# What the exercise asks:
Pick up the article on ChatGPT's growth to 200 million weekly users where it stops, and continue it from after its last sentence.

More than 200 million users are turning to ChatGPT every week, according to new figures released by OpenAI. This is double the number of active weekly users reported by the AI lab last November and comes after more features were made available to non-paying users and 'secret upgrades' were implemented.
OpenAI is facing increasing competition in the AI chatbot space with companies adding new unique features, making it cheaper and launching models as good as GPT-4o. Despite the challenge from Meta, Anthropic, Google and others — ChatGPT still seems to be dominating.
Figures shared with Tom's Guide by OpenAI also point to a huge increase in API and enterprise users with 92% of Fortune 500 companies using OpenAI products and API use doubled since July. This followed the release of the very cheap GPT-4o mini model.
OpenAI can’t afford to sit back and relax though as it's facing challenges from Apple with Apple Intelligence offering some of the same core functionality for free, Google putting Gemini in everything it makes and Meta pushing to have MetaAI beat ChatGPT’s reach this year.
What is behind ChatGPTs success?
ChatGPT wasn’t the first AI chatbot on the market but it was one of the first aimed at a broad audience to gain mainstream attention. Launching initially as an experiment in November 2022, it very quickly hit 100 million active weekly users and now it is double that and growing fast.

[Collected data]
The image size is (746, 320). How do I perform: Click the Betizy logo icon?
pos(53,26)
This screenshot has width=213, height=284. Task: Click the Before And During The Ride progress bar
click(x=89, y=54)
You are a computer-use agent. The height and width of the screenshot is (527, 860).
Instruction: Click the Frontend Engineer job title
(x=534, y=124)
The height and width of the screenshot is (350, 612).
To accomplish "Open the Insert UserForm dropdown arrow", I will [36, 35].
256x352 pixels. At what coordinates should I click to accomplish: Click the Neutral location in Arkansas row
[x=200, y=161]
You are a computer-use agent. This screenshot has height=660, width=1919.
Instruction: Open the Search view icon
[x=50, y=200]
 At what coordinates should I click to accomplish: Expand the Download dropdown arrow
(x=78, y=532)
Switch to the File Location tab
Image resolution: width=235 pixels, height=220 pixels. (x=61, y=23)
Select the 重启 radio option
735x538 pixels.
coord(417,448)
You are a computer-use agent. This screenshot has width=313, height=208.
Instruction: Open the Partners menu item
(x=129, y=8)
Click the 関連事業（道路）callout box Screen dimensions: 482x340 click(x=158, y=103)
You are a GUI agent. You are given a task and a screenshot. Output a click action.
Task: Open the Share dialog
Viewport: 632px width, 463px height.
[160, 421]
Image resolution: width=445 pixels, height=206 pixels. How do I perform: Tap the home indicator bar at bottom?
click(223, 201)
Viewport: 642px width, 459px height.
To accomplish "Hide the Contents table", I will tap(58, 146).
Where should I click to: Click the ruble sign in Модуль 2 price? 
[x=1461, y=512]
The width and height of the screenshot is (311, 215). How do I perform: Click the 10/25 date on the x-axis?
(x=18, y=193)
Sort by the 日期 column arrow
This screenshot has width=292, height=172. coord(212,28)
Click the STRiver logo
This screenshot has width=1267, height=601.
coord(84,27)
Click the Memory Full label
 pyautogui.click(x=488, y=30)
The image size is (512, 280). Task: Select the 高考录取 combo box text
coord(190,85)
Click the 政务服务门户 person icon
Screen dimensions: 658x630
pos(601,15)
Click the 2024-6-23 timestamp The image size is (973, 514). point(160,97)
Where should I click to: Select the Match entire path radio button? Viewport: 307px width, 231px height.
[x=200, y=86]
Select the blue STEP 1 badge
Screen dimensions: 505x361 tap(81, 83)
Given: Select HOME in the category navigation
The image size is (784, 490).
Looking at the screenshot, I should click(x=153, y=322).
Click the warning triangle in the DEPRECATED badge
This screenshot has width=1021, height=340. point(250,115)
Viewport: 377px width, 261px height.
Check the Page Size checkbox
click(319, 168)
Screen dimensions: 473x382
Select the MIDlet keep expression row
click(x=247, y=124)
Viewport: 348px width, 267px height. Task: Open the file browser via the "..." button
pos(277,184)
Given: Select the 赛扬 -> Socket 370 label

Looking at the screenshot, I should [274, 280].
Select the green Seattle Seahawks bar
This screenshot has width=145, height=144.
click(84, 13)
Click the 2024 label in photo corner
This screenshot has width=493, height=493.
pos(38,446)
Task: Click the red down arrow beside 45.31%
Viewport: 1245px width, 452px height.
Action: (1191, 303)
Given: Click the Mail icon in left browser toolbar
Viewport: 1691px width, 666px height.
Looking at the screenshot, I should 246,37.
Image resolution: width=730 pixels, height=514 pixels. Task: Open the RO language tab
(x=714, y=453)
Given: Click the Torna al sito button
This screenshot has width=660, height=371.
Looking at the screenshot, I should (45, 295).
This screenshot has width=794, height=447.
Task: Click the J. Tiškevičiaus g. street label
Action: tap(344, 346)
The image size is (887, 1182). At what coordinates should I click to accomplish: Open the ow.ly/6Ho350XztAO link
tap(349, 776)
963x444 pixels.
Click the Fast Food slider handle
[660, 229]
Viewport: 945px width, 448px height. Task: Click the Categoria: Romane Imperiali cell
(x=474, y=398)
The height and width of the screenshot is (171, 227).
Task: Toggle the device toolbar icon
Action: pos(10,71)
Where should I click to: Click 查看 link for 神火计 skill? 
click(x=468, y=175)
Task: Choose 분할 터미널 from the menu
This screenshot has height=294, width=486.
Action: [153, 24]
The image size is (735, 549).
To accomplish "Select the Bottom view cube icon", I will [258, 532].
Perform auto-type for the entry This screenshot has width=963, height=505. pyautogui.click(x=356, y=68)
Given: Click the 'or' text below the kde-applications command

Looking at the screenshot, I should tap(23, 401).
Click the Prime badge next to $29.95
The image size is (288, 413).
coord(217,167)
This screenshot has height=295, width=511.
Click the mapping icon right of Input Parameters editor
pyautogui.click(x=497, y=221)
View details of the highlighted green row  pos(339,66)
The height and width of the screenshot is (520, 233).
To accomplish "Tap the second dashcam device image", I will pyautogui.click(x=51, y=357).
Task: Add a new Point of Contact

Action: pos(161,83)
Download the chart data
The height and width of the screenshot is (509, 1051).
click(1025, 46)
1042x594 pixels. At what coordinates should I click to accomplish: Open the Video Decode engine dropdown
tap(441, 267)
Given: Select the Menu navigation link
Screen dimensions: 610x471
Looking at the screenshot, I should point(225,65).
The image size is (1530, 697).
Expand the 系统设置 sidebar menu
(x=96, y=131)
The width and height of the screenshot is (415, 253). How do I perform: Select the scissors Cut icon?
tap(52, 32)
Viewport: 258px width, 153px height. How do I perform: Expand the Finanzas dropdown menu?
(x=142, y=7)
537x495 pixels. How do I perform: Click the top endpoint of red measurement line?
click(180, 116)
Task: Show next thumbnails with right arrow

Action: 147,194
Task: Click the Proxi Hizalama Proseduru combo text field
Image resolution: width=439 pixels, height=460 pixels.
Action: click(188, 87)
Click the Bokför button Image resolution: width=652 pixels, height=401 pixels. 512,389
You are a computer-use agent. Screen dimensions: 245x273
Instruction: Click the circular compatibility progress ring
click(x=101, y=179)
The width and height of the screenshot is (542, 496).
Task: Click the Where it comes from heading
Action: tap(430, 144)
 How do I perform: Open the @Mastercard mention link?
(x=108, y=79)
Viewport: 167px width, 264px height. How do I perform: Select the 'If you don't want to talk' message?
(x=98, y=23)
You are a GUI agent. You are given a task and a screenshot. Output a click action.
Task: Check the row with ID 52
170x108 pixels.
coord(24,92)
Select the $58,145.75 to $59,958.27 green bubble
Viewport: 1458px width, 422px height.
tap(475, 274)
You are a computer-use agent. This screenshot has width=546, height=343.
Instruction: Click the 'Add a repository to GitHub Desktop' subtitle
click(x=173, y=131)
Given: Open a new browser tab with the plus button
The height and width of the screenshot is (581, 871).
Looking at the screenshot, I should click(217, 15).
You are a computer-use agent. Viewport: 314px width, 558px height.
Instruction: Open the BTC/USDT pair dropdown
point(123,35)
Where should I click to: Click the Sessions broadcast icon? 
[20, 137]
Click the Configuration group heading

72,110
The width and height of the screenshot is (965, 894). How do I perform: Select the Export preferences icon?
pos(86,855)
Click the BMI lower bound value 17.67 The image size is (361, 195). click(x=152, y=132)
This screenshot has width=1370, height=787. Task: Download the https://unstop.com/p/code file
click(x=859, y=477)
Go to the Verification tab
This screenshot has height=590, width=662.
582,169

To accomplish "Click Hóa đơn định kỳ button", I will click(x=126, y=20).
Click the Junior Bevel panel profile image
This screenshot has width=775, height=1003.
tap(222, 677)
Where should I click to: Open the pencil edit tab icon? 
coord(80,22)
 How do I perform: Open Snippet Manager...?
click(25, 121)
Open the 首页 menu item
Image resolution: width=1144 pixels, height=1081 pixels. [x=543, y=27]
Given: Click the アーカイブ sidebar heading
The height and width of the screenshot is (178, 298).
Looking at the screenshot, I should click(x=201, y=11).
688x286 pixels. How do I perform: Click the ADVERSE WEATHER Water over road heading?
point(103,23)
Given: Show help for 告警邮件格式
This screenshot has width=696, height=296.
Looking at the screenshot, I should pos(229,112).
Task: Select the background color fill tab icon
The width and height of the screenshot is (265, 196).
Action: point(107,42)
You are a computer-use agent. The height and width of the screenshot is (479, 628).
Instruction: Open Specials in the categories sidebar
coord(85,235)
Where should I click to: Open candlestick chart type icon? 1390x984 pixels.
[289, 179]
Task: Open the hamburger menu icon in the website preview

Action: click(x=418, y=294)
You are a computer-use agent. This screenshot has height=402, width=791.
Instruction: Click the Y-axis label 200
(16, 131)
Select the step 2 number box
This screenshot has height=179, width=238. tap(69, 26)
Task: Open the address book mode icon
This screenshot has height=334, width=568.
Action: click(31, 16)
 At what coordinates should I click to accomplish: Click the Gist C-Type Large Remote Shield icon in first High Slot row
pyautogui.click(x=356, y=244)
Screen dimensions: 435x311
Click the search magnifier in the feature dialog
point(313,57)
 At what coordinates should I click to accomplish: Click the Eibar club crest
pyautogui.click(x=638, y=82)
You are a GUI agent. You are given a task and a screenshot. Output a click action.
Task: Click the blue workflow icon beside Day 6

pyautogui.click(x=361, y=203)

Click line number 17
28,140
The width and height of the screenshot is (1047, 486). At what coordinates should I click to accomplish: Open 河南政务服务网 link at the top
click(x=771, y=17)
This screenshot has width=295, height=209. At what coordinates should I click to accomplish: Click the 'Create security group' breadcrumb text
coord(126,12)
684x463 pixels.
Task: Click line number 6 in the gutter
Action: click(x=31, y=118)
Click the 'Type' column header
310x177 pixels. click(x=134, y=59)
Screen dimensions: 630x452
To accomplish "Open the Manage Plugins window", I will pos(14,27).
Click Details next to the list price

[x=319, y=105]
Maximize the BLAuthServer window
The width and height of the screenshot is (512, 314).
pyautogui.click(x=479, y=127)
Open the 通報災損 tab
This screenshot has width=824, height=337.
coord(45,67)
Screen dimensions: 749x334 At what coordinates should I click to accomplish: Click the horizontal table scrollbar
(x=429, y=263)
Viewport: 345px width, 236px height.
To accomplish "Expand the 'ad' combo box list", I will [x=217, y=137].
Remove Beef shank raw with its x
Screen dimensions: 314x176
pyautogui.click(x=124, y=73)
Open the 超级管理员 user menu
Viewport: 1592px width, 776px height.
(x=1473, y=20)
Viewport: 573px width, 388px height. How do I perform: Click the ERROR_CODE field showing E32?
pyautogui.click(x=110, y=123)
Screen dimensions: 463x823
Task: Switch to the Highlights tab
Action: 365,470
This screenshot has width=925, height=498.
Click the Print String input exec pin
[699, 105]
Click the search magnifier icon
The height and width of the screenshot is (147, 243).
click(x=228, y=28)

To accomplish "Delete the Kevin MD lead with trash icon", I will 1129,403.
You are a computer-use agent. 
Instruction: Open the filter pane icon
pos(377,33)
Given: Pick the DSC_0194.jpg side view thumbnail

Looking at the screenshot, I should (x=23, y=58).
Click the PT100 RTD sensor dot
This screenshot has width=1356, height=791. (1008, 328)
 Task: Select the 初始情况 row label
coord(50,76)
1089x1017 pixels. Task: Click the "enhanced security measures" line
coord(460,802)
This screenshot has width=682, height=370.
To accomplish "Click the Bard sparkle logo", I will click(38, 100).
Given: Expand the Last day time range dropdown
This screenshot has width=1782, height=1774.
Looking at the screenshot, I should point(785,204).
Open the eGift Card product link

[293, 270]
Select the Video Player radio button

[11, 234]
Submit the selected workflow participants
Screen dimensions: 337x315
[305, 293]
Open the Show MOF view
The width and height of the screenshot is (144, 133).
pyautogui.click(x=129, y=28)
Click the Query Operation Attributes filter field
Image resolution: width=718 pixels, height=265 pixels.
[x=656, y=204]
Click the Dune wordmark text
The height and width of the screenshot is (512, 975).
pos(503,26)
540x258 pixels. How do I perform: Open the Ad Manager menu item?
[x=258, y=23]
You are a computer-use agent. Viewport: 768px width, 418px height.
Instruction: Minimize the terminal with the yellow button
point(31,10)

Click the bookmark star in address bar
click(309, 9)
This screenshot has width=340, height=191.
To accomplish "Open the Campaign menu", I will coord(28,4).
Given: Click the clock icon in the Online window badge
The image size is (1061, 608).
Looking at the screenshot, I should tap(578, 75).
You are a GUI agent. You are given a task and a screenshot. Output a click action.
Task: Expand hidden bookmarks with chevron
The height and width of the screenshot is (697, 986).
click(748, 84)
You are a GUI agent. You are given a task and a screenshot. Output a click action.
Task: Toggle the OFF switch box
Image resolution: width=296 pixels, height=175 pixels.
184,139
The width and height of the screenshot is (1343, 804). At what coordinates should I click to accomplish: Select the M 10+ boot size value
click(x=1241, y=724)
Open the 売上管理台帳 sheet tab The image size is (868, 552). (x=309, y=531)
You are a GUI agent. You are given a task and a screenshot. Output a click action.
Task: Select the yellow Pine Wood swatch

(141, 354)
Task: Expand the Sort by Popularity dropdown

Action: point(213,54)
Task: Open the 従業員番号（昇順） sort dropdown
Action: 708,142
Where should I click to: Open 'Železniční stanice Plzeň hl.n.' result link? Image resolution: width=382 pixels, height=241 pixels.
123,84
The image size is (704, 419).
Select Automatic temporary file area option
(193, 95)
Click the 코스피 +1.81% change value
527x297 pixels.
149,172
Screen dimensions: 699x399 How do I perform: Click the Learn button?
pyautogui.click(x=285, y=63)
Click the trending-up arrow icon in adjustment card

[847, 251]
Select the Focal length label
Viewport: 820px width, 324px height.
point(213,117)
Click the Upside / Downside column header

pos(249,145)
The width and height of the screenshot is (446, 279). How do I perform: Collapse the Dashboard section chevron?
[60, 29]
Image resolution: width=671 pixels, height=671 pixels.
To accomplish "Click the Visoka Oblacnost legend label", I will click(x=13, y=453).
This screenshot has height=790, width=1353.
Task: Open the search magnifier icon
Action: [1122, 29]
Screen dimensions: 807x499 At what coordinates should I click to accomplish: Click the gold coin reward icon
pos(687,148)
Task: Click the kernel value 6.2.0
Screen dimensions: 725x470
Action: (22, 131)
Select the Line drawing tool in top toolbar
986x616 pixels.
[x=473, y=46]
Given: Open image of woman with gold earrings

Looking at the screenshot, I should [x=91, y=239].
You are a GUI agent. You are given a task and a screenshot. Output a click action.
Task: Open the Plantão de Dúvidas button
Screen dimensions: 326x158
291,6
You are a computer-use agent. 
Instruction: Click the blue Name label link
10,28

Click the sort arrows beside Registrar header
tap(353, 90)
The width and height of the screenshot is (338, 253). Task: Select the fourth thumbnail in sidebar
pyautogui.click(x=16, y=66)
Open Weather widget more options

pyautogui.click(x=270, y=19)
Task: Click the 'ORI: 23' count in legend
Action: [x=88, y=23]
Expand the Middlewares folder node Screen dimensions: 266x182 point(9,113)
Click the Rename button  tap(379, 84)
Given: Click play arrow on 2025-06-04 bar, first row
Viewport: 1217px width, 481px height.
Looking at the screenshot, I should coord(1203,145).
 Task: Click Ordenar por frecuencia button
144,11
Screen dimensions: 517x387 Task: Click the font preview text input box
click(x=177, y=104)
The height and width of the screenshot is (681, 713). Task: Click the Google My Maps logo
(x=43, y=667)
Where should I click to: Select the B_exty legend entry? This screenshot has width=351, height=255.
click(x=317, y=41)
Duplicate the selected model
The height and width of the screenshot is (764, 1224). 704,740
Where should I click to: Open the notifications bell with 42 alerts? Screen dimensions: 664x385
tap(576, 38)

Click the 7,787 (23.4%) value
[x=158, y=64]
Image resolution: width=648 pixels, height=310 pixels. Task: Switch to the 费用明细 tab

# Exercise result:
Over the past few months, OpenAI has launched the native multimodal model GPT-4o and made it accessible for free in ChatGPT. It has also made image generation in DALL-E, image analysis and access to GPTs free, which helped increase the user numbers.
There are rumors that Project Strawberry will launch later this year, bringing more human-like reasoning to ChatGPT. It may have to be reviewed by the U.S. government first after OpenAI and Anthropic struck a deal to have models verified.
Models will be made available to the U.S. AI Safety Institute and it will work in collaboration with its counterparts in the U.K. to provide feedback on safety improvements for new models before they can be released.